Fig. 7.

Model: Wnt1-mediated suppression of nodal expression maintains patterning orientation along the DV axis. (A,B) Diagrams of the expansion of oral ectoderm (orange) and the shift of the CB (green) with respect to the AP axis in control (A) and Wnt1 morphant (B) embryos. In B, Nodal expression (orange) extends ectopically toward the blastopore. (C) Time course of development from mesenchyme blastula (28-hour), gastrula (36-hour), early pluteus larva (66-hour) and late pluteus larva (96-hour) stages in Wnt1 morphants, illustrating positions of different cell types in a mid-sagittal section. Color codes are given in Fig. 1. (D) Initiation of AP and DV axial patterning by Wnt/β-catenin and Nodal signals and interactions between these signals at early stages. Wnt/β-catenin eliminates FoxQ2 from all but the anterior-most ectoderm.

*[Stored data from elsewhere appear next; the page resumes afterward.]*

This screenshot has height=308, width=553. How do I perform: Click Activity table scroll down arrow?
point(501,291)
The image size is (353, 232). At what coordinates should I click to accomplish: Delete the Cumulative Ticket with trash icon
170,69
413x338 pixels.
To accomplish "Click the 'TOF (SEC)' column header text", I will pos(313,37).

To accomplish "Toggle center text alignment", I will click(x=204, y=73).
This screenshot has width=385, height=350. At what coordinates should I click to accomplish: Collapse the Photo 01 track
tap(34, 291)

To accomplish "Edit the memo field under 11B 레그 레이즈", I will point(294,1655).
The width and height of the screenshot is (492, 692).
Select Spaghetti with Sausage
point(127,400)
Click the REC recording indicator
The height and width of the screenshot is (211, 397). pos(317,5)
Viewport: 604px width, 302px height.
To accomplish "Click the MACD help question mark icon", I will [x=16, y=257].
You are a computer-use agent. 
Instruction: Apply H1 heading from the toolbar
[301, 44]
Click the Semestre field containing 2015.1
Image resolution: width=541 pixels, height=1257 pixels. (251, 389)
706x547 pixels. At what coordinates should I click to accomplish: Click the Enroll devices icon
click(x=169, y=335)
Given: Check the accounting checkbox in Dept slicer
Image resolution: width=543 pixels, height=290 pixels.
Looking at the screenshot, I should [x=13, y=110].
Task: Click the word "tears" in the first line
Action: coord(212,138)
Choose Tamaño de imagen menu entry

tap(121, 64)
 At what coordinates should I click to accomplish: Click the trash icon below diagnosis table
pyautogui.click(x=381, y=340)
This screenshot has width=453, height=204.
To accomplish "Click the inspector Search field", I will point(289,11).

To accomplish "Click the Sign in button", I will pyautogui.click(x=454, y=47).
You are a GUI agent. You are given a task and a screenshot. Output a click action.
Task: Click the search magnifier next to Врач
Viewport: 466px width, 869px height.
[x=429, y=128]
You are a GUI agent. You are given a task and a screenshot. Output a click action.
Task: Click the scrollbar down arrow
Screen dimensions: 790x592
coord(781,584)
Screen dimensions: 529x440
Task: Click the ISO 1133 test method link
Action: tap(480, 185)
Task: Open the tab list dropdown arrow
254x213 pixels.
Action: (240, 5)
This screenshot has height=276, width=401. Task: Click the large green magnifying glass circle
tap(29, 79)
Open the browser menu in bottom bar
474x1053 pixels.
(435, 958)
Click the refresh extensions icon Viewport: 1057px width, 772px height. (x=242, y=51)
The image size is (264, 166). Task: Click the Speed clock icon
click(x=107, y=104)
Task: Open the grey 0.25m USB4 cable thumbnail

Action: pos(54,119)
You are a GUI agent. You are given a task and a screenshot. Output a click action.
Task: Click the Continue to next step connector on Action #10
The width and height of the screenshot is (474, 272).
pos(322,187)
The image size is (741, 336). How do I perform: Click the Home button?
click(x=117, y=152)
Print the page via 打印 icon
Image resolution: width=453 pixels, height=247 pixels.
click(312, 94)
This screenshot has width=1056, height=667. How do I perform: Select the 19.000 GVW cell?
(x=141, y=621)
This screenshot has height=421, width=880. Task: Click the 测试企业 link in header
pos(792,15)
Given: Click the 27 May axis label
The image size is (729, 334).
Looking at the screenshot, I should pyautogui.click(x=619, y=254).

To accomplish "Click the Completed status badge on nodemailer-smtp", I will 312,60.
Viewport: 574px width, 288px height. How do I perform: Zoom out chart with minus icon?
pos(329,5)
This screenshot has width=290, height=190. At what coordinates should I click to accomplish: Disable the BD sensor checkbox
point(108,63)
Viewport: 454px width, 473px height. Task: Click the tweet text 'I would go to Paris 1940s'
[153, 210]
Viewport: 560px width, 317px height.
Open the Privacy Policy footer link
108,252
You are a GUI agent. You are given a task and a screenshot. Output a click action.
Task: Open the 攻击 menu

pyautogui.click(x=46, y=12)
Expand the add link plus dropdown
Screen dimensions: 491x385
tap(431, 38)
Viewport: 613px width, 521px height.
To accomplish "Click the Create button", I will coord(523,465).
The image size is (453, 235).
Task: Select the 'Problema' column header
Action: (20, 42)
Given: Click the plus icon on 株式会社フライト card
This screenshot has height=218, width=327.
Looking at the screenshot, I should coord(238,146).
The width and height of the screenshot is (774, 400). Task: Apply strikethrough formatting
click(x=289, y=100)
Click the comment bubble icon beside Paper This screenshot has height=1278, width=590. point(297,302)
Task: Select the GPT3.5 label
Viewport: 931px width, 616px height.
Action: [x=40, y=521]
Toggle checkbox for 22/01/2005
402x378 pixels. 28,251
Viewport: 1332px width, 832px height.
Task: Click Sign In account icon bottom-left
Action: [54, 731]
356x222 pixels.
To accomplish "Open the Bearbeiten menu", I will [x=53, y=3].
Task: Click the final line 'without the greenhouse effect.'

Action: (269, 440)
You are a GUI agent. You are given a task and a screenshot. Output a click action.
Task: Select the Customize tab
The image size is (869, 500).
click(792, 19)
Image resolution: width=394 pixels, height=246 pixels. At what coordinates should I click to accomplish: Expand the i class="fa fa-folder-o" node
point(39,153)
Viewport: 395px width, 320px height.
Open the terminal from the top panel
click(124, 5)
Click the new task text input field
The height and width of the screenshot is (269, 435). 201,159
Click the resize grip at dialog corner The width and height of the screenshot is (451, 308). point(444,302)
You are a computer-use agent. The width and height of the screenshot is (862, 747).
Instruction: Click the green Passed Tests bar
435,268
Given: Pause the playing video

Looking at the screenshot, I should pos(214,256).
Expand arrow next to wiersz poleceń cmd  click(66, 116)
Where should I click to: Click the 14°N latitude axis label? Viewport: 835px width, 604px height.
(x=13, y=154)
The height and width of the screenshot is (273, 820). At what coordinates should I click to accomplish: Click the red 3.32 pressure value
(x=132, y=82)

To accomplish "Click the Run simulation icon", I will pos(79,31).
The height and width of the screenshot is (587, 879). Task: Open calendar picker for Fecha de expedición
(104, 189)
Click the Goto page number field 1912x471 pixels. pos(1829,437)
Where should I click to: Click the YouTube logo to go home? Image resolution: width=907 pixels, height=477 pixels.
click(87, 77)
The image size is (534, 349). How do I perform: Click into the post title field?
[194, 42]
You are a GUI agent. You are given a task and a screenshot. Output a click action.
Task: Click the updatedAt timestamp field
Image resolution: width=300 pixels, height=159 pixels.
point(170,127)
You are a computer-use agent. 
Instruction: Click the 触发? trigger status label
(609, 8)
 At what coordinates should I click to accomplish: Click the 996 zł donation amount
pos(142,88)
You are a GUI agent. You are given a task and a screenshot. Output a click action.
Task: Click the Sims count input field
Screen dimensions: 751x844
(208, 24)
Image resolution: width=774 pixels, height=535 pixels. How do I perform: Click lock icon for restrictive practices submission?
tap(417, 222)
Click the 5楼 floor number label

FoxQ2 suppresses expression of nodal, which, along with its target gene, bmp2/4, is necessary and sufficient for DV axial patterning. This double-negative regulatory device coordinates early AP and DV axis patterning. (E) Interactions between Wnt1 and Nodal signaling during gastrulation. Nodal-dependent processes, possibly working through BMP2/4, eliminate Wnt1 expression from dorsal posterior cells but not from those on the ventral side. Conversely, ventral Wnt1-dependent processes suppress nodal expression in posterior ventral cells, which is required to maintain the correct orientation of patterning along the DV axis. A, anterior; D, dorsal; P, posterior; V, ventral.